# [TO DO]
The required result is each line of the entries below containing the string "width".

# [DATASET CONTENT]
------------------------------------------------

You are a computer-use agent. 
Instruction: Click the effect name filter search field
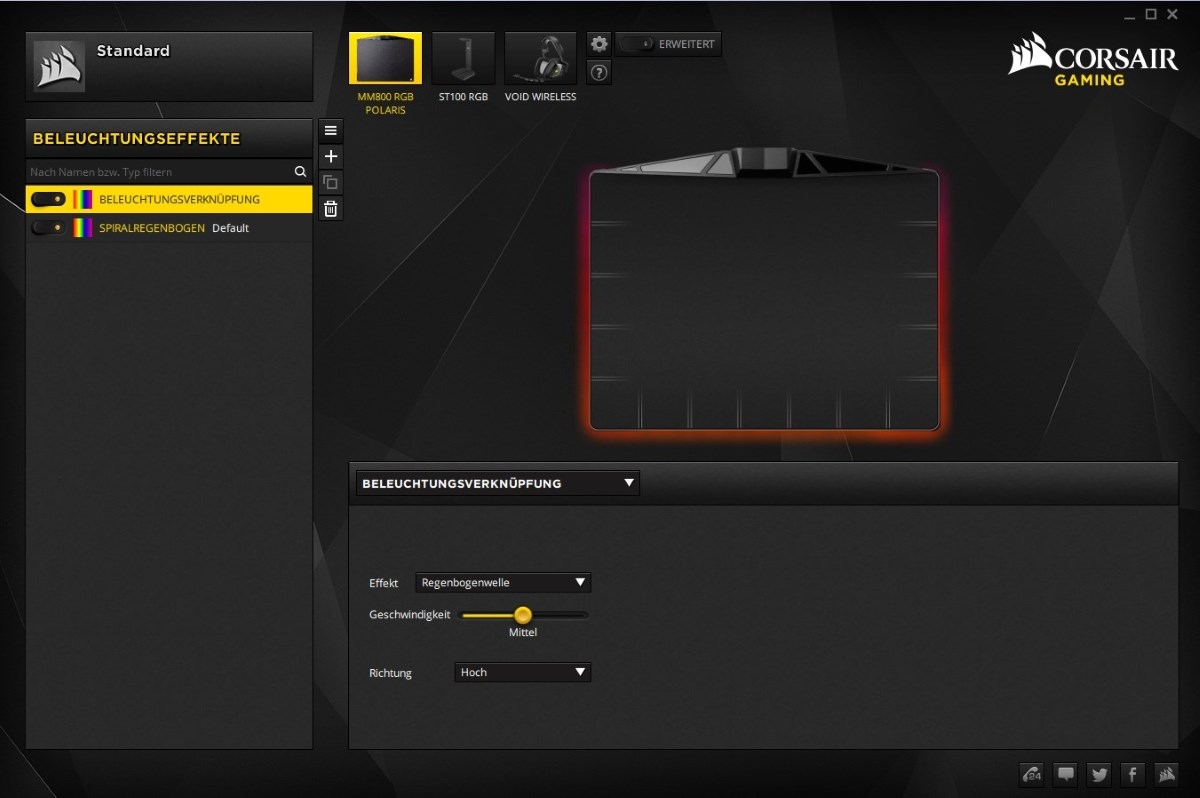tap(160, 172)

------------------------------------------------

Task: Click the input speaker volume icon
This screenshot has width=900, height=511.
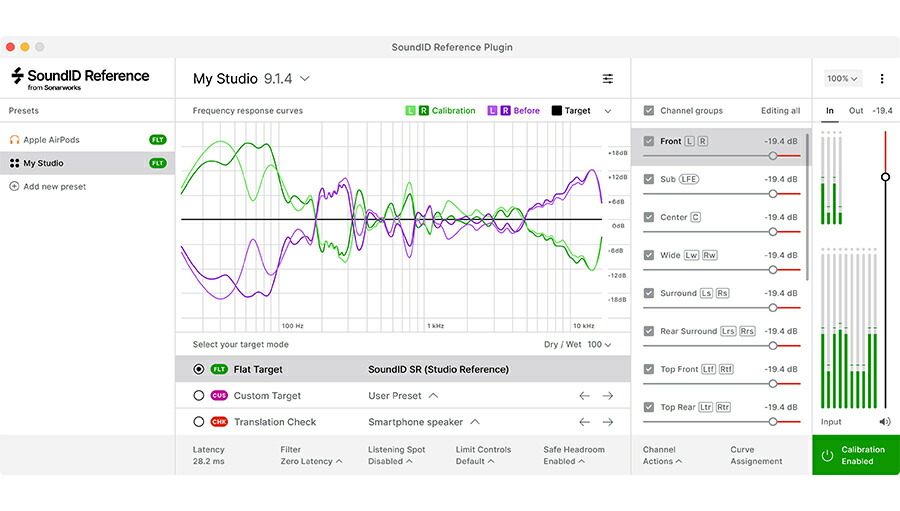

------------------------------------------------

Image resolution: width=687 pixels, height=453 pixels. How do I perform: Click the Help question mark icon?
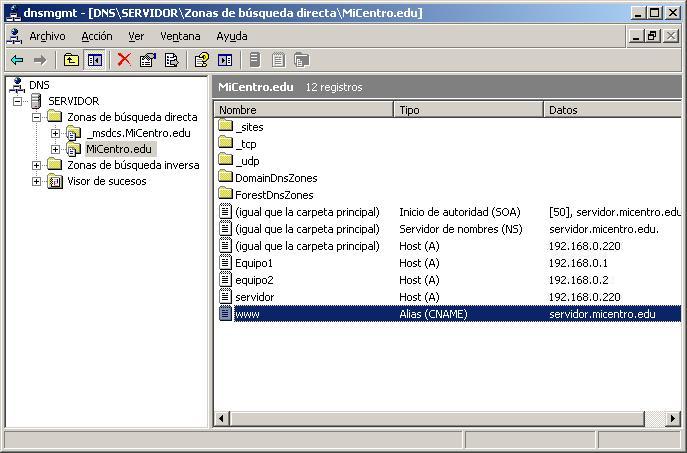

------------------------------------------------

# [REPLY]
This screenshot has width=900, height=511.
Image resolution: width=687 pixels, height=453 pixels. How do I perform: Click the Help question mark icon?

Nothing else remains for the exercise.